Effects of sodium ferulate on amyloid‐beta‐induced MKK3/MKK6‐p38 MAPK‐Hsp27 signal pathway and apoptosis in rat hippocampus

Aim : To observe the effects of sodium ferulate (SF) on amyloid beta (Aβ) 1–40 induced p38 mitogen‐activated protein kinase (MAPK) signal transduction pathway and the neuroprotective effects of SF. Methods : Rats were injected intracerebroventricularly with Aβ 1–40 . Six hours after injection, Western blotting was used to determine the expressions of phosphorylated mitogen‐activated protein kinase kinase (MKK) 3/MKK6, phospho‐p38 MAPK, interleukin (IL)‐1β, phospho‐MAPK activating protein kinase 2 (MAPKAPK‐2), the 27 kDa heat shock protein (Hsp27), procaspase‐9, ‐3, and ‐7 cleavage, and poly (ADP‐ribose) polymerase (PARP) cleavage.

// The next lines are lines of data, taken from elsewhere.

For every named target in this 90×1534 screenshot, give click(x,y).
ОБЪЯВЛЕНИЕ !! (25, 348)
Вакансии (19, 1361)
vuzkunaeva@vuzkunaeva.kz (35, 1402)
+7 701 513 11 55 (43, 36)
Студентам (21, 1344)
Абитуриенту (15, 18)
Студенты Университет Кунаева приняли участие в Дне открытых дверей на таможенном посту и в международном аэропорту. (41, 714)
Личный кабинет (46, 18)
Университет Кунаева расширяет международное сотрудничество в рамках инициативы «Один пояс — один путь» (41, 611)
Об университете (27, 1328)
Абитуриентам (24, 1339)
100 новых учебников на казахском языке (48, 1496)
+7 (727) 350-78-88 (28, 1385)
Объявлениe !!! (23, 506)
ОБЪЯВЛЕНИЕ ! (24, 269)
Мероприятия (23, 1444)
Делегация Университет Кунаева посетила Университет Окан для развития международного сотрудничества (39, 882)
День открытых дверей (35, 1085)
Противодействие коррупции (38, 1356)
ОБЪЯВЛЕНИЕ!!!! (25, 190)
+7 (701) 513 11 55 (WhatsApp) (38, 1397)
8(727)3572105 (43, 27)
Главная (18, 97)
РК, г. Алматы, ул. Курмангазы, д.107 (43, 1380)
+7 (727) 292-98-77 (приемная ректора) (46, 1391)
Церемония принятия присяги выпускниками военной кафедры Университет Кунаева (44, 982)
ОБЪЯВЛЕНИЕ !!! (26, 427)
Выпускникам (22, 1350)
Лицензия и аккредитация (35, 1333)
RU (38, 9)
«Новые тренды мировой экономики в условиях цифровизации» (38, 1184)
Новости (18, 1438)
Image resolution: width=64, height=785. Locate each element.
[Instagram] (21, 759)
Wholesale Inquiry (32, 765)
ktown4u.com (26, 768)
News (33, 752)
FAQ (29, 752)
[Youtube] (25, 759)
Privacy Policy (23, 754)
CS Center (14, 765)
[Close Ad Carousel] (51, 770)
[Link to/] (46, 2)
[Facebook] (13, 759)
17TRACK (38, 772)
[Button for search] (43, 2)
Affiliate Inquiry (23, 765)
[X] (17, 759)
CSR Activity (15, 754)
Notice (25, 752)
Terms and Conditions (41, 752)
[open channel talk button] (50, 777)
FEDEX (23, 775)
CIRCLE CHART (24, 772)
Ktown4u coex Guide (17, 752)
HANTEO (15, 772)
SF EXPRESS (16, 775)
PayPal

Seven days after injection, Nissl staining was used to observe the morphological change in hippocampal CA1 regions. Results : Intracerebroventricular injection of Aβ 1–40 induced an increase in phosphorylated MKK3/MKK6 and p38 MAPK expressions in hippocampal tissue. These increases, in combination with enhanced interleukin (IL)‐1β protein expression and reduced phospho‐MAPKAPK2 and phospho‐Hsp27 expression, mediate the Aβ‐induced activation of cell death events as assessed by cleavage of procaspase‐9, ‐3, and ‐7 and caspase‐3 substrate PARP cleavage. Pretreatment with SF (100 mg/kg and 200 mg/kg daily, 3 weeks) significantly prevented Aβ 1–40 ‐induced increases in phosphorylated MKK3/MKK6 and p38 MAPK expression. The Aβ 1–40 ‐induced increase in IL‐1β protein level was attenuated by pretreatment with SF. In addition, Aβ 1–40 ‐induced decreases in phosphorylated MAPKAPK2 and Hsp27 expression were abrogated by administration of SF. In parallel with these findings, Aβ 1–40 ‐induced changes in activation of caspase‐9, caspase‐7, and caspase‐3 were inhibited by pretreatment with SF. Conclusion : SF prevents Aβ 1–40 ‐induced neurotoxicity through suppression of MKK3/MKK6‐p38 MAPK activity and IL‐1β expression and upregulation of phospho‐Hsp27 expression.